Gli altri sono: Sandra Zampa (Pd), capo ufficio stampa di palazzo Chigi con Prodi; Giancarlo Mazzuca (Pdl), ex direttore del Quotidiano Nazionale e Resto del Carlino; Francesco Pionati, ex vicedirettore del Tg1, eletto nell’Udc ha poi dato vita all’Alleanza di centro per l’Italia; Giorgio Merlo (Pd), giornalista Rai; Giuseppe Giulietti, eletto nell’Italia dei valori (ma è del Partito democratico), già segretario dell’UsigRai; Roberto Rao, Udc, pubblicista, membro della commissione di vigilanza Rai; Matteo Salvini, Lega Nord, cessato dal mandato dopo aver optato per il parlamento europeo; Giancarlo Lehner, Pdl, ex direttore de l’Avanti! e autore di diversi libri sul comunismo; Piero Testoni, Pdl, responsabile editoria e comunicazione di Forza Italia.

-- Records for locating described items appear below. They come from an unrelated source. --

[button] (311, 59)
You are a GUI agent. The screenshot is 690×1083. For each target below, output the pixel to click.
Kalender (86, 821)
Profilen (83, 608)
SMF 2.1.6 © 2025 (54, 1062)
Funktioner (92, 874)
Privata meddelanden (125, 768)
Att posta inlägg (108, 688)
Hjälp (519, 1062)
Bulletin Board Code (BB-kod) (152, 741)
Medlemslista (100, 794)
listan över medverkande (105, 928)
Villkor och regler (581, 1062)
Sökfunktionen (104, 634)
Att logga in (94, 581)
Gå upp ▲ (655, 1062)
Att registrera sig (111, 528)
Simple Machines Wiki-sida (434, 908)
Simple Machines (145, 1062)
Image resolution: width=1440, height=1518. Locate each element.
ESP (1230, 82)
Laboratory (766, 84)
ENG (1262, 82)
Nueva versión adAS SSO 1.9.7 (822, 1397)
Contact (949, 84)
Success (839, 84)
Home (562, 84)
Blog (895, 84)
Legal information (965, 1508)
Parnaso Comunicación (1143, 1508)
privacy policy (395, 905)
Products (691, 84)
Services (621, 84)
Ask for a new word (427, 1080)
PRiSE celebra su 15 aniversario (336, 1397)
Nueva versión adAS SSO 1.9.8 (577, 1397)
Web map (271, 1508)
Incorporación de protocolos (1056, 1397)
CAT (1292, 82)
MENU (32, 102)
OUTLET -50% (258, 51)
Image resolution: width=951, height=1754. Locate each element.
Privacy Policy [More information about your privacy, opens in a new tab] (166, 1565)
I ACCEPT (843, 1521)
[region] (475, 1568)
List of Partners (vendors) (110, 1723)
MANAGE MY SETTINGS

Dunque, l’intesa è bipartisan: da destra a sinistra, i politici sono tutti d’accordo nel voler inquadrare in un rigido percorso di studi gli aspiranti giornalisti.
L’Ordine dei giornalisti propone oggi una riforma liberticida da paese totalitario, che appare congeniale solo al sistema universitario italiano, sempre in cerca di nuovi specchietti per attrarre studenti, non certo alla categoria dei giornalisti. Vediamo perché.
In sette anni, dal 2003 al 2010 sono stati ammessi all’esame di stato 1800 allievi provenienti dalle scuole riconosciute dall’Ordine. Il che significa che 1800 aspiranti professionisti privi di un contratto di lavoro come coloro che sono stati ammessi come vuole la legge, sono stati immessi in un mercato del lavoro che interessa poco più di 15 mila professionisti, se andiamo a vedere gli ultimi dati sulle contribuzioni Inpgi.
Agli allievi delle scuole si vanno ad aggiungere i cosiddetti riconoscimenti d’ufficio, vale a dire gli ammessi all’esame di stato senza un contratto di lavoro “canonico”, ma ai quali l’Ordine ha riconosciuto un praticantato equivalente a quello previsto dalla legge, per contenuti e per reddito. La conseguenza è che negli ultimi anni i giornalisti disoccupati sono aumentati esponenzialmente: nel 2004 c’erano 1.500 iscritti negli elenchi tenuti dalla commissione paritetica Fieg-Fnsi, nel 2006 erano 2.650.
L’ultimo dato che ho raccolto dalla Fnsi è relativo a settembre 2010: i disoccupati erano 4.718.
Il reddito rappresenta il pilastro su cui si poggia tutto l’impianto normativo ââ¬â contrattuale della nostra professione. Un pilastro che appare oggi gravemente lesionato. Infatti, da più di ottanta anni diventa professionista chi lavora già: la figura del praticante compare nell’ordinamento nel 1928 con il decreto d’attuazione della legge sulla stampa del 1925, trova riconoscimento nel contratto di lavoro del 1932 e in quello del 1939 ne viene previsto il trattamento economico. L’ammissione degli allievi delle scuole avviene per un breve periodo in quegli anni ed è previsto da un regio decreto del 1929 che verrà implicitamente abrogato con la legge 69 del 1963 che è quella attualmente in vigore.
Quindi, ciò che l’Ordine sta permettendo oggi è contro la stessa legge che lo istituisce, come hanno fatto notare i deputati radicali al ministro della giustizia Alfano in un’interrogazione parlamentare della fine del 2008 che però non ha ancora ottenuto risposta.
Tuttavia, potremmo guardare questa esperienza come una sorta di fase sperimentale ad uso e consumo del disegno di legge uscito dalla Commissione cultura della Camera. Ma qual è il risultato della sperimentazione? Quasi cinquemila disoccupati: questo è il risultato.
D’altronde, durante l’acceso dibattito sulle scuole in epoca fascista, Curzio Malaparte l’aveva pronosticato, così pure il deputato democristiano Mariano Pintus durante i lavori preparatori della legge 69 del 1963: scuole di giornalismo uguale fabbriche di disoccupati.